An apocalyptic event happens so subtly in Starfish that you almost don’t notice it. The reasons for that are probably more practical than artistic — it costs money to show widespread devastation — but it adds to the intrigue of this melancholy sci-fi drama, which can feel both realistic and dreamlike, even in the same scene.
It’s nearly a one-woman show, with Virginia Gardner starring as Aubrey, a young woman whose friend, Grace (Christina Masterson), has just died. Tipped off that Grace was working on something that only Aubrey would understand, she breaks into Grace’s apartment go find it, falls into a reverie of memories and dreams — she is haunted by a particular event involving a man named Edward (Eric Beecroft) — and discovers, when she wakes up in the morning, that there’s a foot of snow on the ground and the town seems deserted. Also, there might be a monster.
Aided by a man’s voice on a CB radio, Aubrey gradually learns that all of this is actually connected to Grace, who was part of a group of people working on capturing mysterious radio signals. While still grieving, and in order to undo the apocalyptic thing that happened, and despite uncertainty about what, exactly, the hell is going on, Aubrey has to find the clues Grace left behind on a series of cassette tapes. Each song inspires a vision (dream? hallucination?) that seems to draw on Aubrey’s real experiences without being quite real (one such vision is animated), teasing out hints about her past.

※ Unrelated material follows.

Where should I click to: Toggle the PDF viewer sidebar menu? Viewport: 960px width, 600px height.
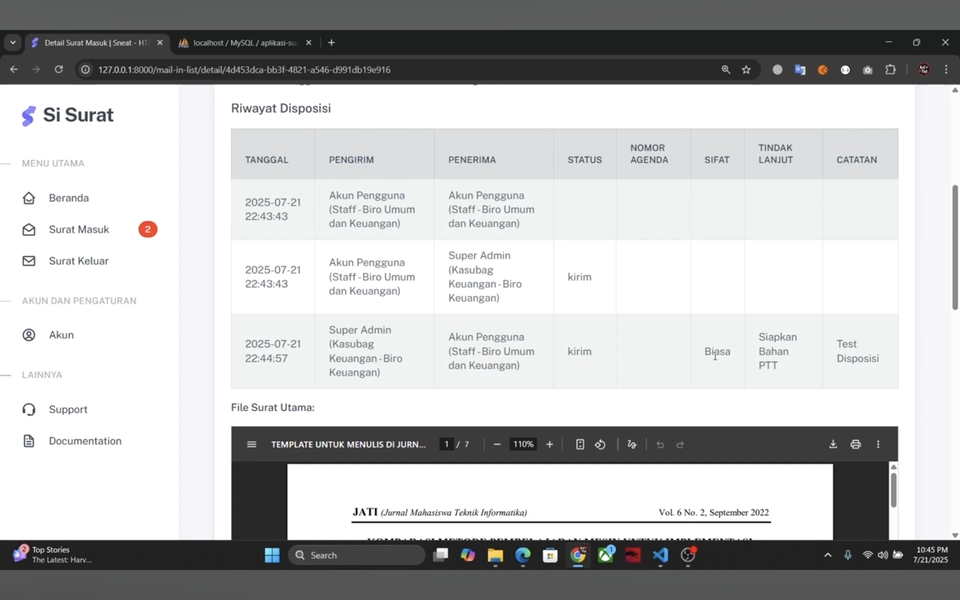(252, 444)
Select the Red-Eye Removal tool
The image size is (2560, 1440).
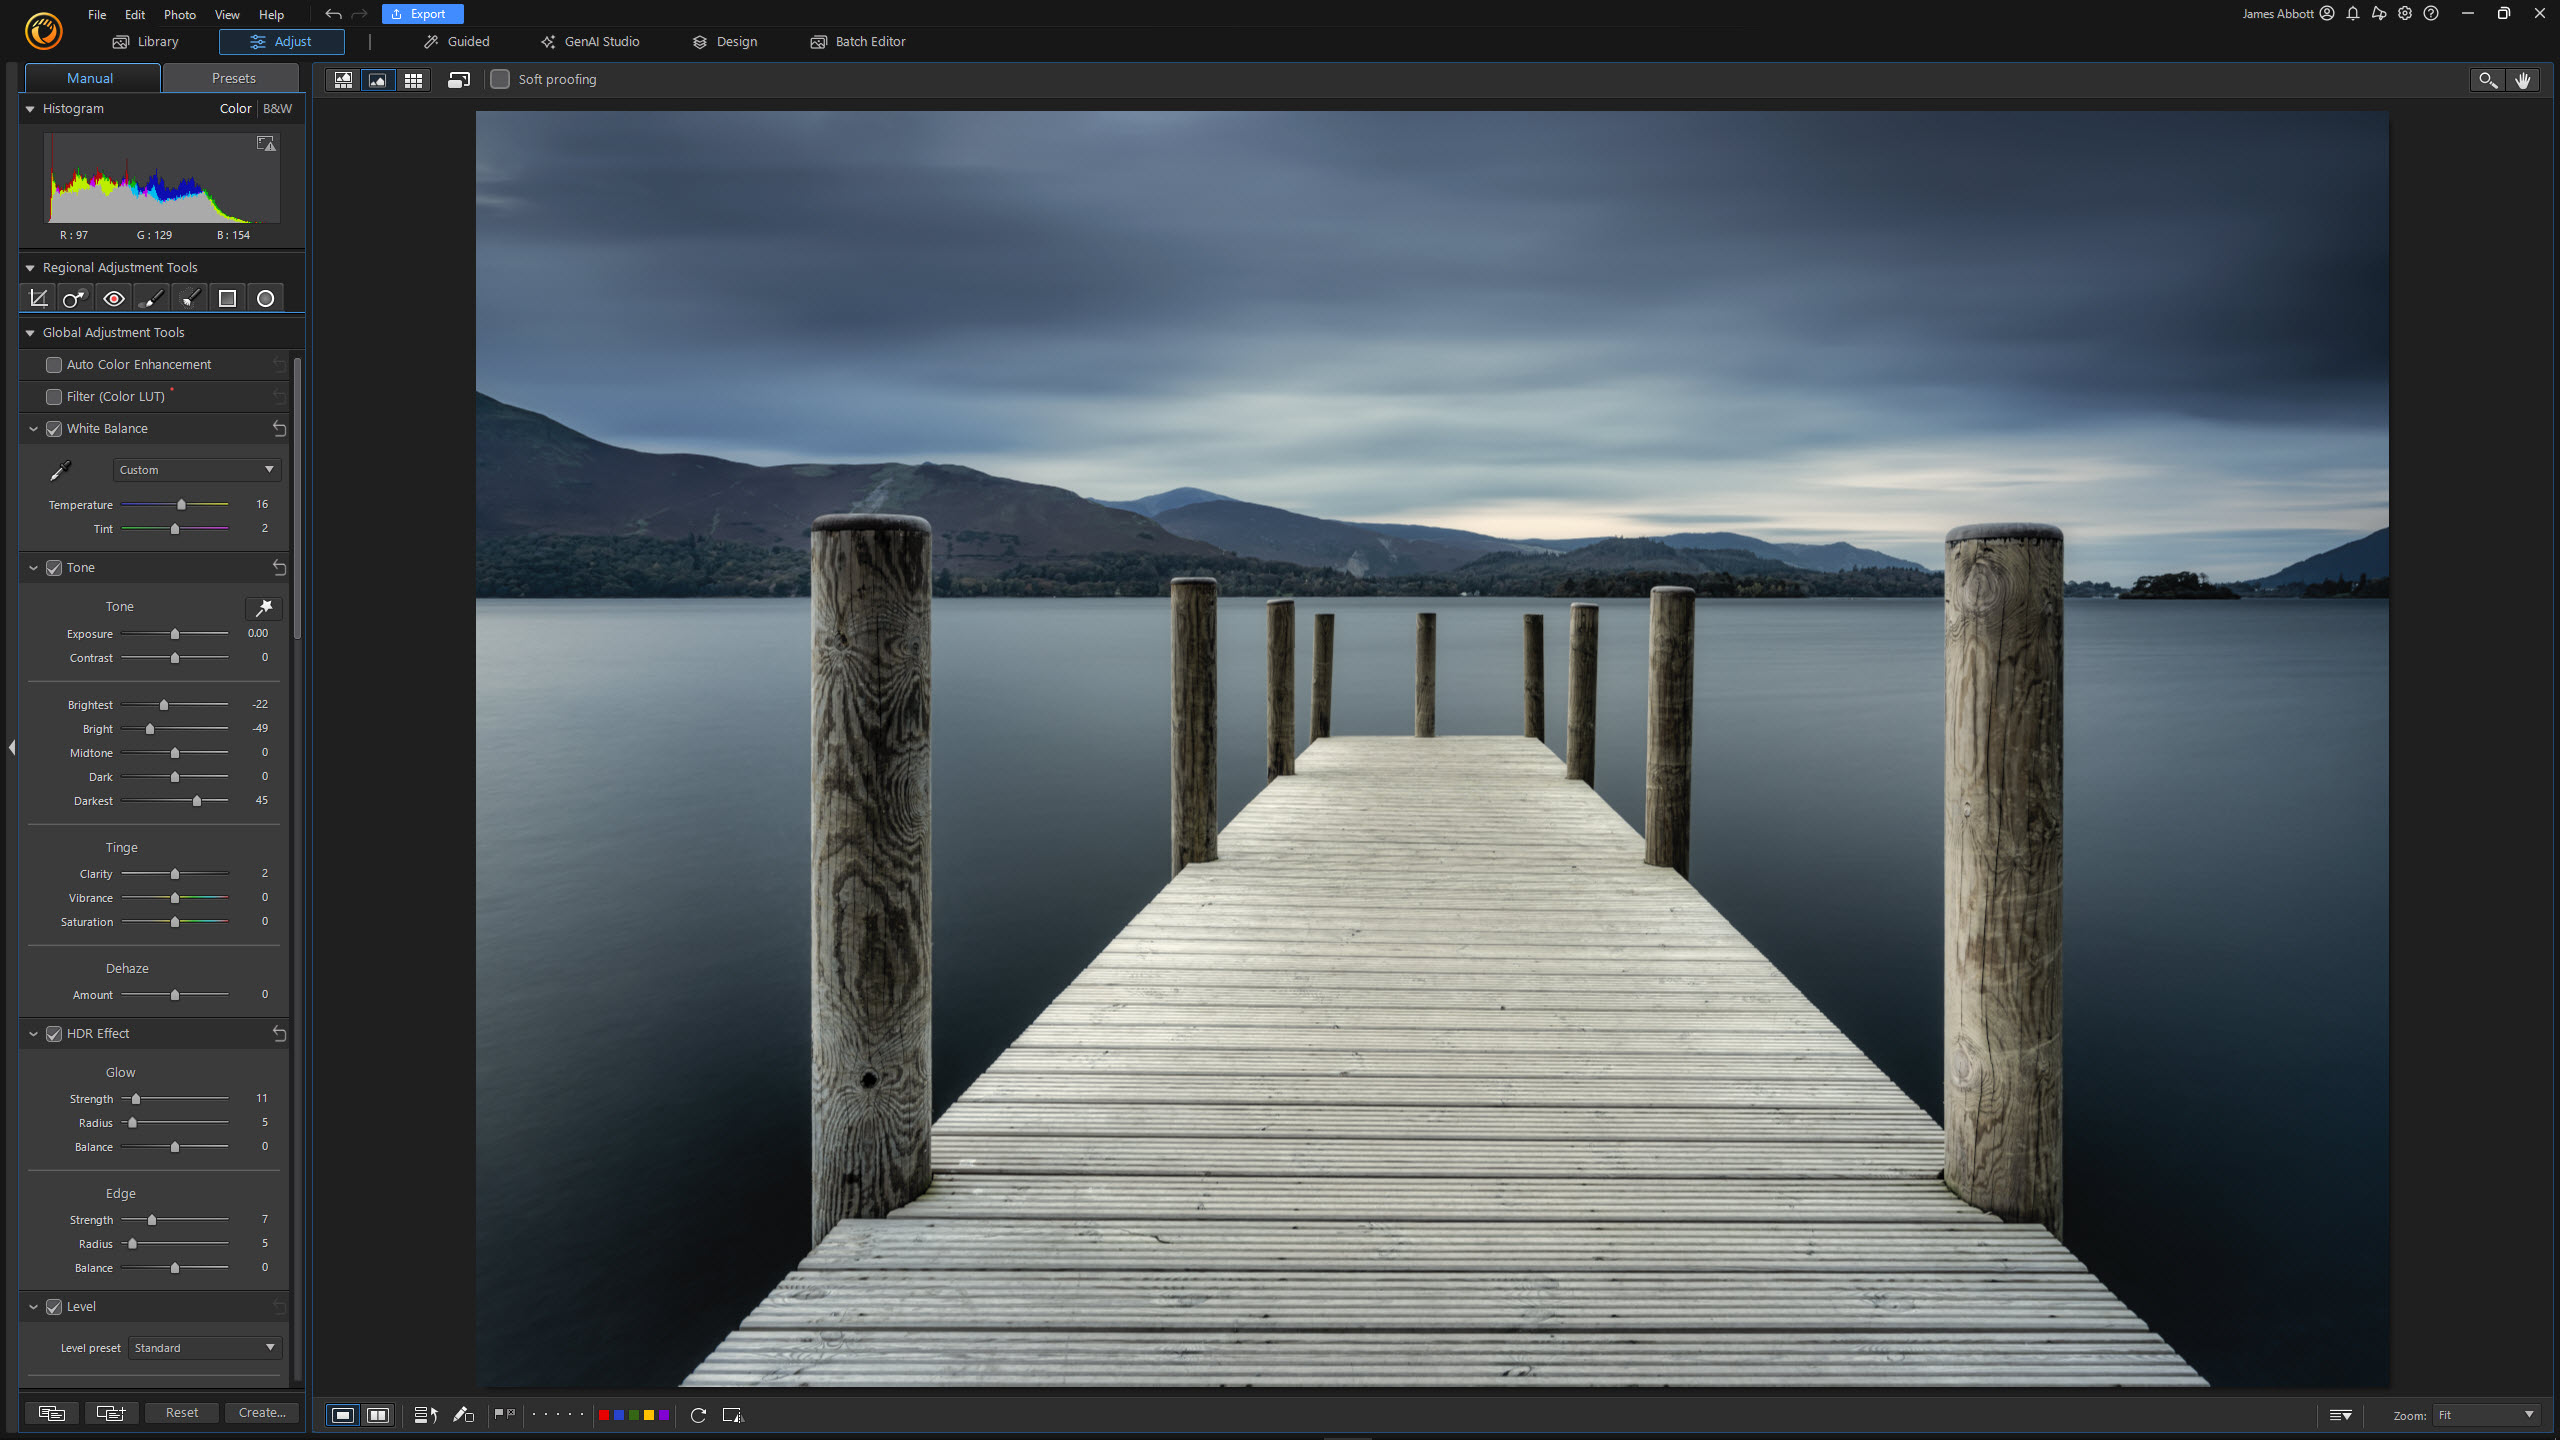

It is frustrating that the film’s cryptic, elliptical nature results in some seemingly relevant things never being explained, but first-time writer-director A.T. White surrounds his intriguing plot with a moody atmosphere and effortlessly cool indie-rock soundtrack to sustain it. (White also composed the evocative musical score.) The strong central performance by Gardner — the only person onscreen most of the time — is another key, giving us intimate access to Aubrey’s thoughts and emotions as reality vaguely falls apart around her.